Instructions to follow =
Please keep to the lines below from the one with "Where should I click to: Click" through the one with "Given: Expand the", and restate them word for word, ends included.

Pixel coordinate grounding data
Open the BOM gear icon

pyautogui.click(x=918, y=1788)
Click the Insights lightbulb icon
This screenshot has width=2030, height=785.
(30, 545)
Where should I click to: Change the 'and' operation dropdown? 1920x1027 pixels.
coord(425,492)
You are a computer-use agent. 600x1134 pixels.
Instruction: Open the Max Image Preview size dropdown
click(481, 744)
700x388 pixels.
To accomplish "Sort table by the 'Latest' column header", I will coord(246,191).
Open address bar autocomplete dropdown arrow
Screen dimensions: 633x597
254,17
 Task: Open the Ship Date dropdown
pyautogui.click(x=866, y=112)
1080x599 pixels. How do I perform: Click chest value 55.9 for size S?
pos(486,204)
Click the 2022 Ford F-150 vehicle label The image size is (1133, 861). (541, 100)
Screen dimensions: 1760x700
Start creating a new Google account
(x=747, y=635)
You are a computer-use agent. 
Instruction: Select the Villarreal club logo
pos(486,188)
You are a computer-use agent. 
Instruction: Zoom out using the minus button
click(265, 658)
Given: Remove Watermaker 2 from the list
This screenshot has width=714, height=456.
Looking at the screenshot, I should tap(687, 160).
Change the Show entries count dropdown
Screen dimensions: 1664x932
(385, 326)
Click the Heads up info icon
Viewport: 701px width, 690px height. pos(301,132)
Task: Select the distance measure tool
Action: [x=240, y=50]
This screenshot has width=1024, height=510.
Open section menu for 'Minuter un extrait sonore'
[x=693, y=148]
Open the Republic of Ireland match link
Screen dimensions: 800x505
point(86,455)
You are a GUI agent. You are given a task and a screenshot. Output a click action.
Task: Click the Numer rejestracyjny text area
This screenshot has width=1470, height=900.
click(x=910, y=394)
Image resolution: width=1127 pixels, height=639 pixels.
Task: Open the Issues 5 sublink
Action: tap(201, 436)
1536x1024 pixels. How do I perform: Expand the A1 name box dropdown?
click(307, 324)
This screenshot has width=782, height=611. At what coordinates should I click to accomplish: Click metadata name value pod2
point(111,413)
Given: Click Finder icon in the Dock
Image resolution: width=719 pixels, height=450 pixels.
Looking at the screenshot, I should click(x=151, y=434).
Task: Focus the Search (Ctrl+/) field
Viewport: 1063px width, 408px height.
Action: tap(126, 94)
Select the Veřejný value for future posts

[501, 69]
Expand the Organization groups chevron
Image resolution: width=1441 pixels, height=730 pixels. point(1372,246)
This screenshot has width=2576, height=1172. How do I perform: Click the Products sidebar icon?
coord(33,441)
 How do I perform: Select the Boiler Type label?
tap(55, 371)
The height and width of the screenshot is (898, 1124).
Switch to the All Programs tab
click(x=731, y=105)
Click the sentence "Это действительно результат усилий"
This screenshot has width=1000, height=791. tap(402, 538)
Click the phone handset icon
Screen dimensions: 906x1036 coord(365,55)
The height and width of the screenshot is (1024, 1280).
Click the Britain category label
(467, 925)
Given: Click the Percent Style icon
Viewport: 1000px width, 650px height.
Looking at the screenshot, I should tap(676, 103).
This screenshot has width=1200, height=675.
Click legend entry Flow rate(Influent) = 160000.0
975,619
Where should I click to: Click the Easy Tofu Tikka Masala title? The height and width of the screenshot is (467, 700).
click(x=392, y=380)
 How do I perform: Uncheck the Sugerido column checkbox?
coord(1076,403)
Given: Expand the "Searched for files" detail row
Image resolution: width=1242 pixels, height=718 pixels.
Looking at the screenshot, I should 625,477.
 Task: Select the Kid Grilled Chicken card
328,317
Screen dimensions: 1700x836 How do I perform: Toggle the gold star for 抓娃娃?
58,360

Result of this task =
Where should I click to: Click the Easy Tofu Tikka Masala title? The height and width of the screenshot is (467, 700).
click(x=392, y=380)
 How do I perform: Uncheck the Sugerido column checkbox?
coord(1076,403)
Given: Expand the "Searched for files" detail row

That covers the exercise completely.